It is difficult to describe to people who have never heard of Malcolm Gladwell what he does for a living. He is a journalist, author, and public speaker who writes about the kinds of things calculated to appeal to the movers and shakers of the new tech world: tipping points, intuitive thinking, innovation, the secrets to success, and so on. A staff writer at The New Yorker, he has produced a number of influential books, including, most recently, David and Goliath: Underdogs, Misfits, and the Art of Battling Giants (2013). Gladwell has recently launched a podcast entitled “Revisionist History” which studies the same types of questions in the same Gladwellian way.
An essay by Allison Miller, “History and You: Malcolm Gladwell’s ‘Revisionist History’ Podcast Cleanses History of the Past,” which recently appeared in The Baffler, has taken Gladwell to task for masquerading as a historian:
Miller points out that crafting history is an act of empathy. As she puts it, “Analyzing the past requires you to see a particular set of circumstances from someone else’s point of view—knowing full well that the gulf between then and now will prevent you from truly understanding them and what they faced.” To analyze people from the past, though, Gladwell relentlessly employs the latest concepts garnered from the social sciences. These concepts generally do not recognize that people from the past were fundamentally different. Miller chooses the example of Episode 1, “The Lady Vanishes” to explain the faults of Gladwell’s modus operandi. A concept that he borrows from the social sciences (in this case, “moral licensing,” which comes from social psychology), she argues, is an inappropriate tool for explaining why Victorian artist Elizabeth Thompson did not obtain admittance to the Royal Academy for her widely acclaimed painting, The Roll Call (1874).
Having listened to a number of episodes on “Revisionist History,” One Thing after Another couldn’t agree more with Miller. Gladwell’s podcast disregards one of the most fundamental truths established by the discipline of history: everything—including people’s behaviors and world views—changes over time. Miller does neglect, however, to mention another important way in which “Revisionist History” fails to live up to its title. The way in which Gladwell applies his various concepts from the social sciences indicates that he does not understand what the word “revisionist” signifies when associated with history. Over time, for a wide variety of reasons, historians constantly revise their understandings of the past—they employ different methods to interrogate it, they use different sources, they bring different world views to the task, or they use their imagination in different ways. History is an ongoing conversation in which many interpretations are provisional; no matter how well they explain the past, they are usually superseded by subsequent understandings.

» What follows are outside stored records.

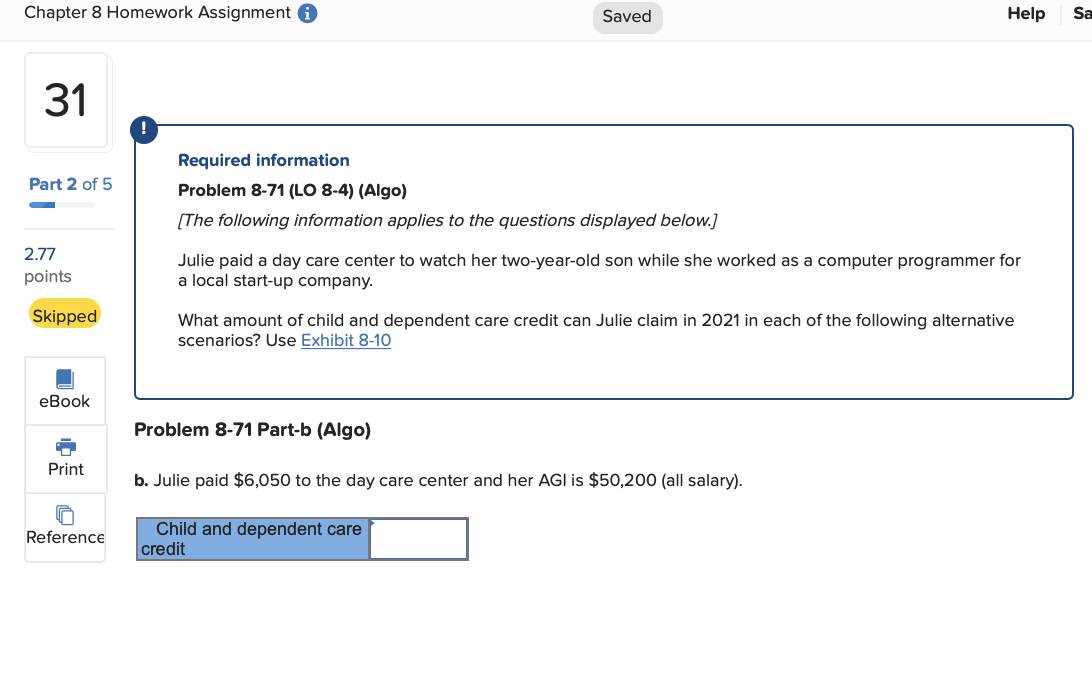Viewport: 1092px width, 674px height.
Task: Click the Save option at top right
Action: point(1083,13)
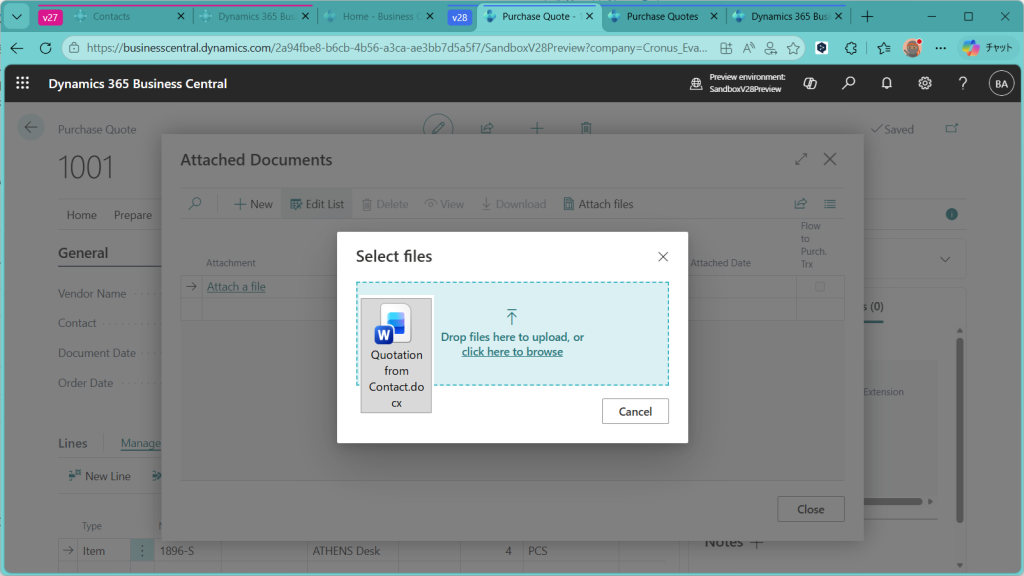Click the Quotation from Contact.docx file thumbnail
Screen dimensions: 1024x576
[x=396, y=355]
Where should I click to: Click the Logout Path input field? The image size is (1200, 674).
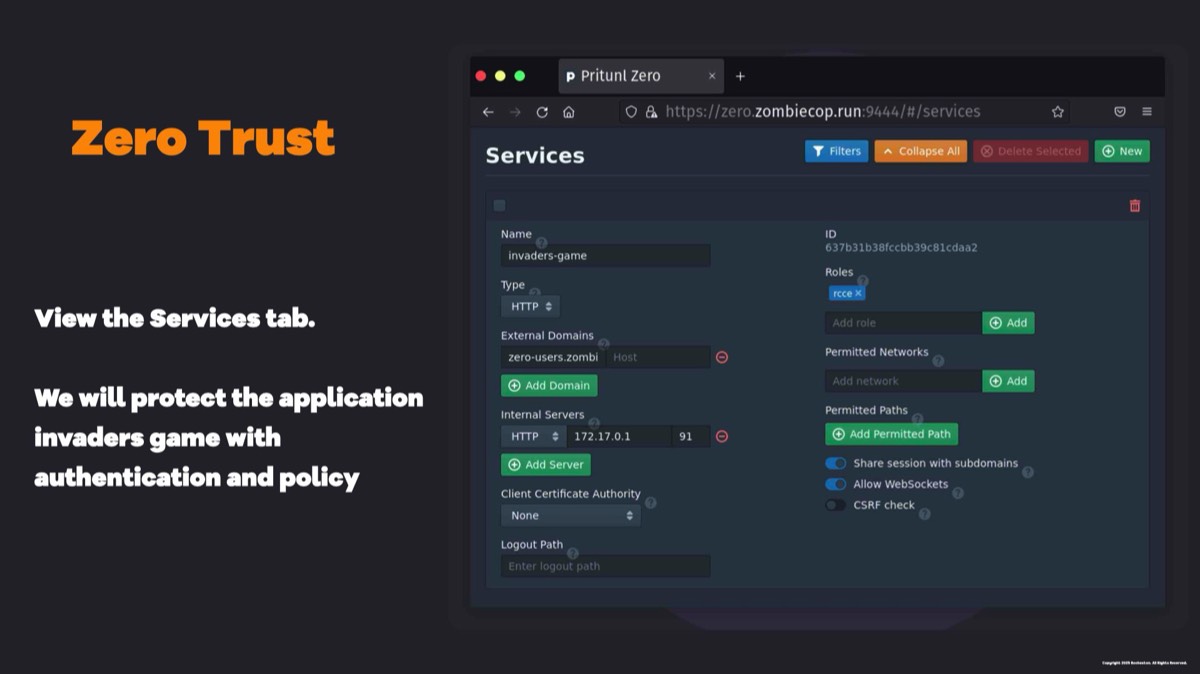(605, 567)
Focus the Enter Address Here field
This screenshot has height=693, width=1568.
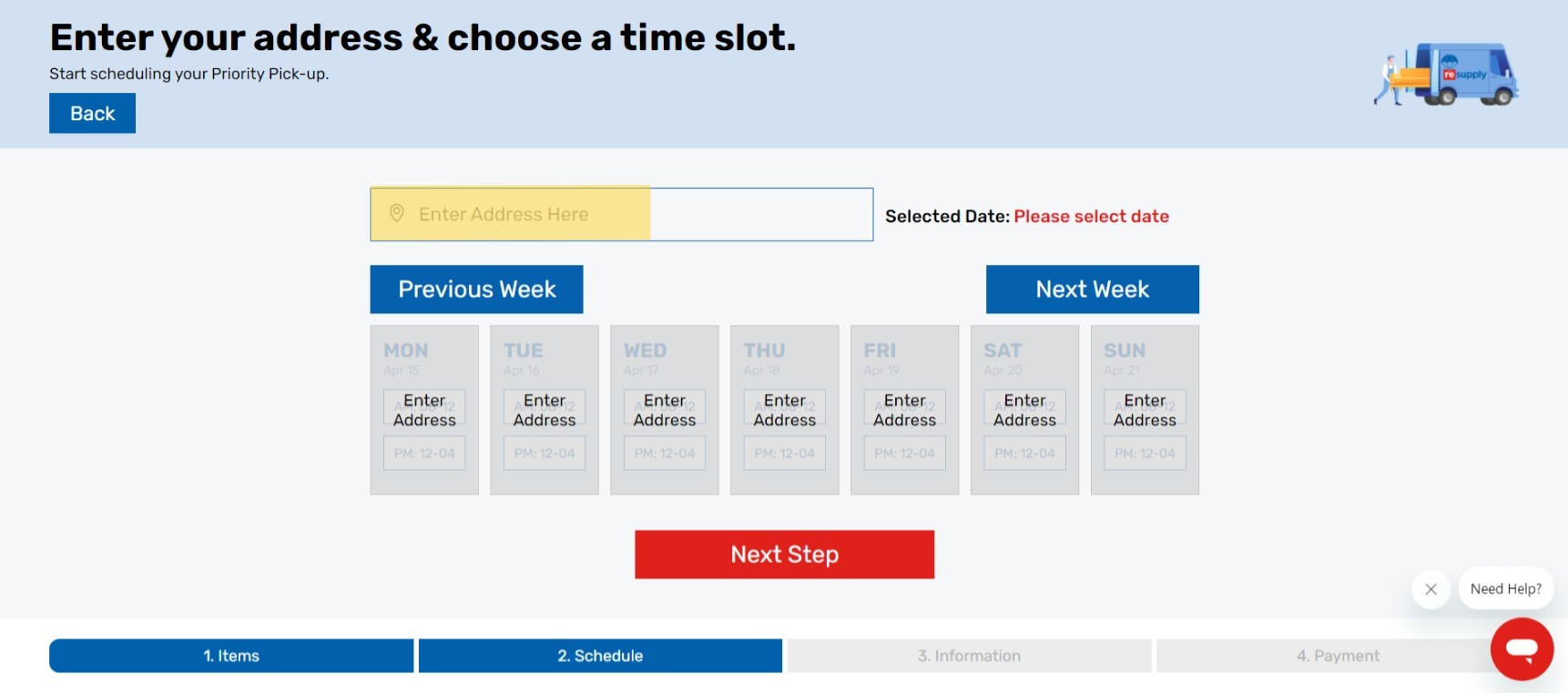click(621, 214)
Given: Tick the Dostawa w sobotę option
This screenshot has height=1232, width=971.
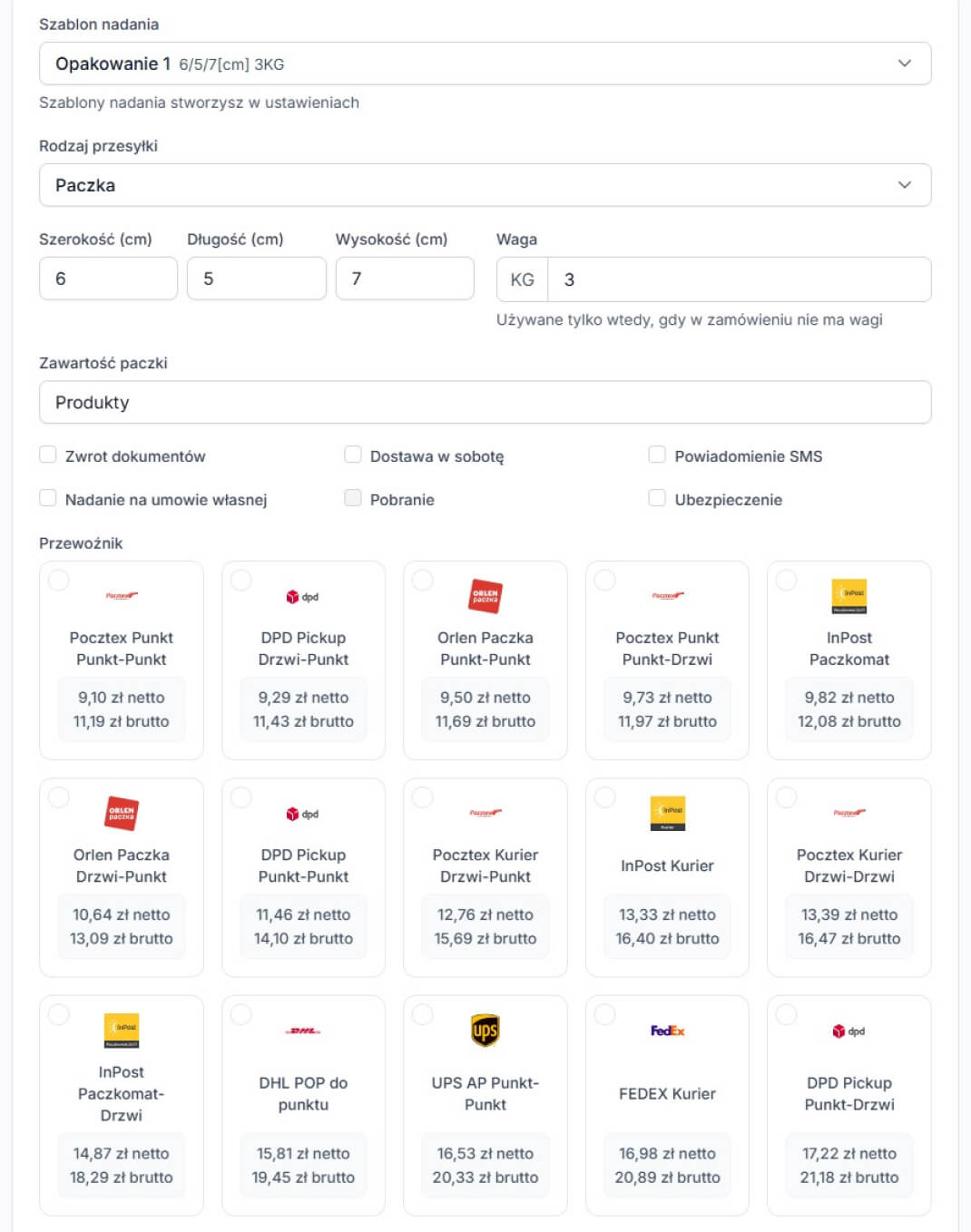Looking at the screenshot, I should pyautogui.click(x=353, y=455).
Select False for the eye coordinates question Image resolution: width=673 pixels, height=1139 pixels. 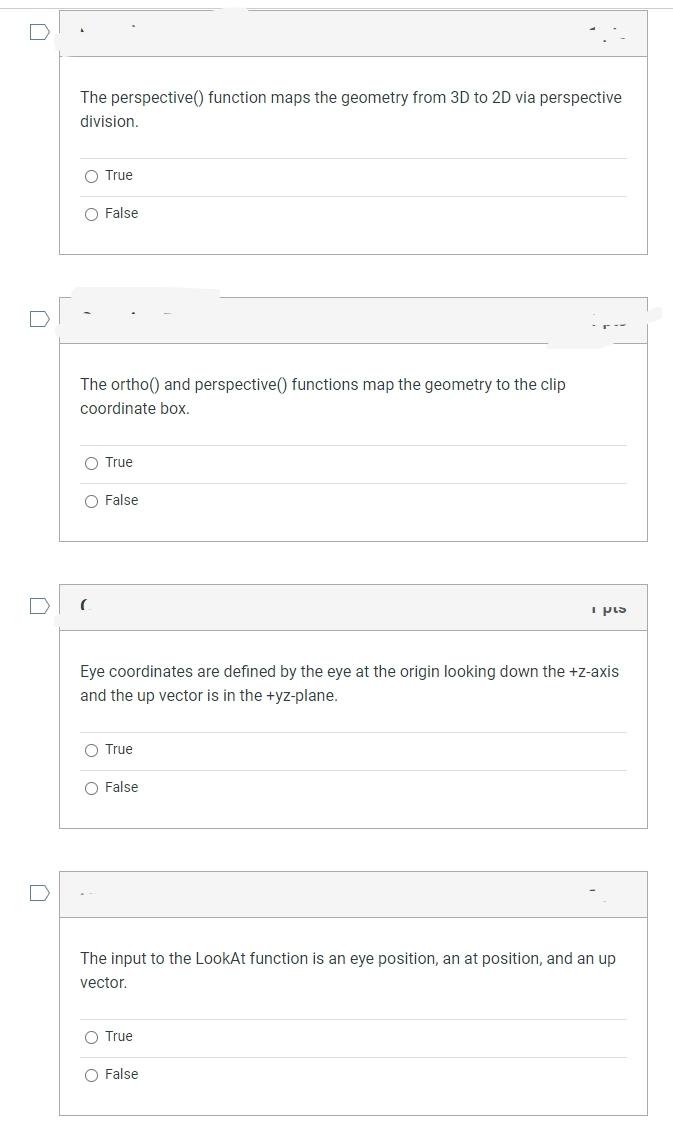coord(91,787)
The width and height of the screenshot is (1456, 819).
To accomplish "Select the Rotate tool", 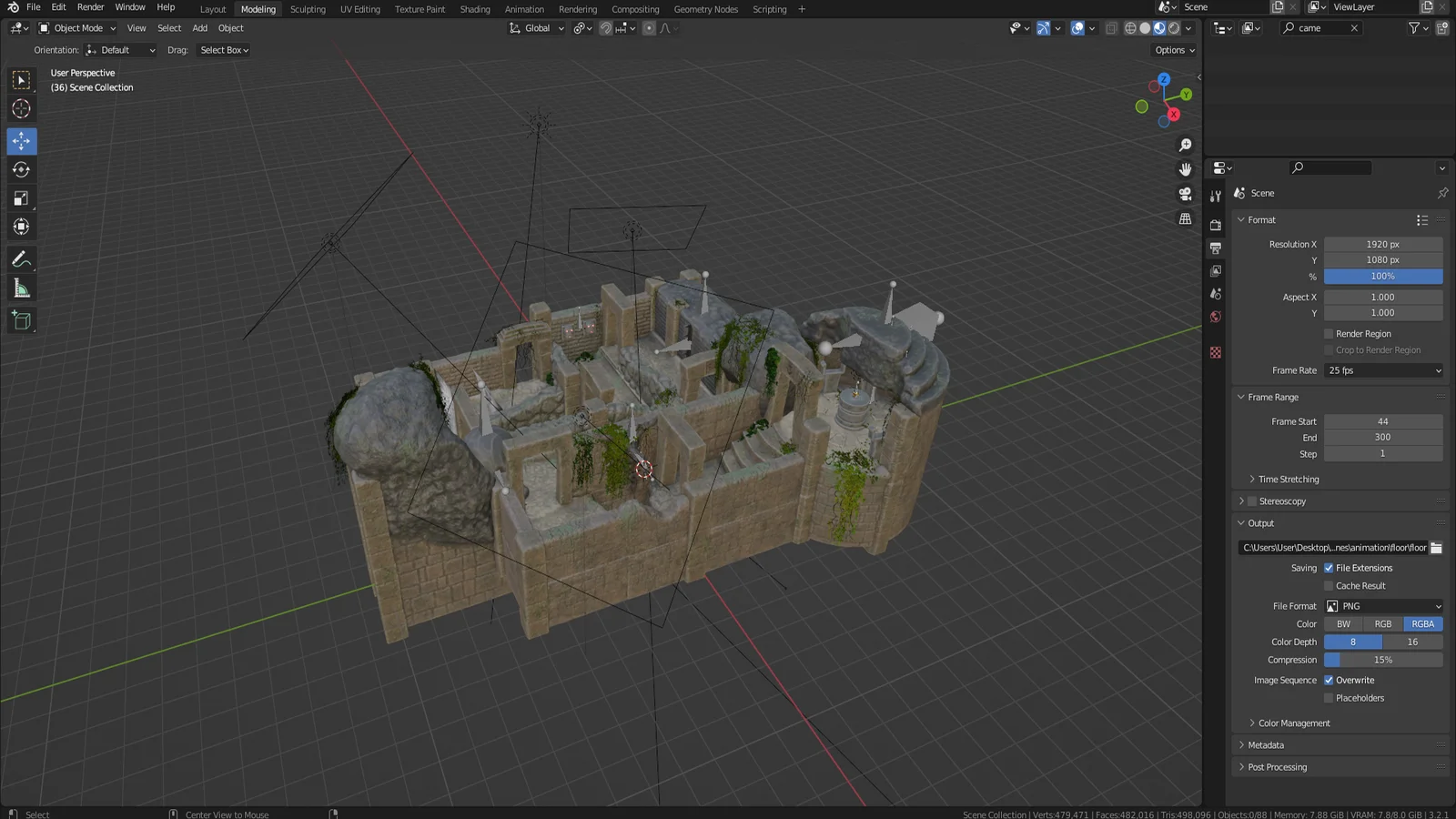I will pyautogui.click(x=21, y=170).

This process of revision is what revisionist history is all about. For Gladwell, though, revisionist history appears to consist simply of revisiting certain past incidents and solving their mysteries definitively. There is no sense that his findings are part of a larger exchange or that they are in any way tentative. Gladwell provides clarity and closure. One obtains the impression that for Gladwell, the past is merely a scene where he can demonstrate the utility of his latest interesting theory in cracking various paradoxes.
This attitude on Gladwell’s part may be the product of sloppy thinking (surprising in someone who was a history major as an undergraduate). One cannot help noting, however, that Gladwell himself benefits from peddling this point of view. Using the social sciences to solve many puzzles from the past, Gladwell dramatically expands their jurisdiction and gives the impression that they produce immutable, universal laws that transcend time and space. Who should benefit from this impression but the popular purveyor of social scientific explanations, Gladwell himself?
One Thing after Another is not merely attempting to defend history’s turf for turf’s sake. The questions Miller raises about how to do history have important implications. As Miller points out, those who wrestle with the past can develop the judgment to provide a variety of feasible alternatives for the future. Gladwell’s vision is very attractive; he provides easily grasped certainties. History is less attractive; it asks us to wrestle with an alien past for the sake of sharpening our judgment. At the end of the day, as we confront the future, Gladwell supplies answers. History, on the other hand, compels us to struggle, but in so doing, it gives us the opportunity to develop wisdom.